| 要旨トップ | 目次 | | 日本生態学会第57回全国大会 (2010年3月,東京) 講演要旨 |
一般講演(ポスター発表) P1-002
屋久島の針広混交林の階層構造および樹冠撹乱が最大樹高に与える影響を調査した。2箇所の調査地(小花山および天文の森)とも針葉樹と広葉樹の間に明確な階層化がみられ、ヤクスギが林冠上部で優占し、広葉樹は林冠中・下部で優占していた。ほとんどの広葉樹の樹高はヤクスギの枝下高よりも低かった。また、最大樹高は針葉樹のほうが広葉樹よりも高かった。樹冠撹乱によってヤクスギの樹高は有意に低くなっていた。針葉樹の72-88%がなんらかの樹冠撹乱を受けており、幹折れや先枯れなどの撹乱がもっとも多かった。

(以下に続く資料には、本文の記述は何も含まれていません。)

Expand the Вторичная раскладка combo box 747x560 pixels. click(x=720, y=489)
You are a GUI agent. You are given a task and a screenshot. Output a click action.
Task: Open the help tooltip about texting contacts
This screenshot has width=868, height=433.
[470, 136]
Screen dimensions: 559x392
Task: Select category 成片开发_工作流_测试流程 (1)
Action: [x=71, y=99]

樹冠撹乱によって、ヤクスギの最大樹高は16-18%低くなっていた。さらに、撹乱を受けていない個体から推定される最大到達可能樹高よりも16-26%低くなっていた。これらの結果から、屋久島の針広混交林では樹冠木であるヤクスギの樹冠撹乱によって林冠高が決まり、そのなかで針葉樹と広葉樹が階層化することによって共存していることが示唆された。階層化による針葉樹と広葉樹の共存は混交林の生産性増大に寄与している可能性がある。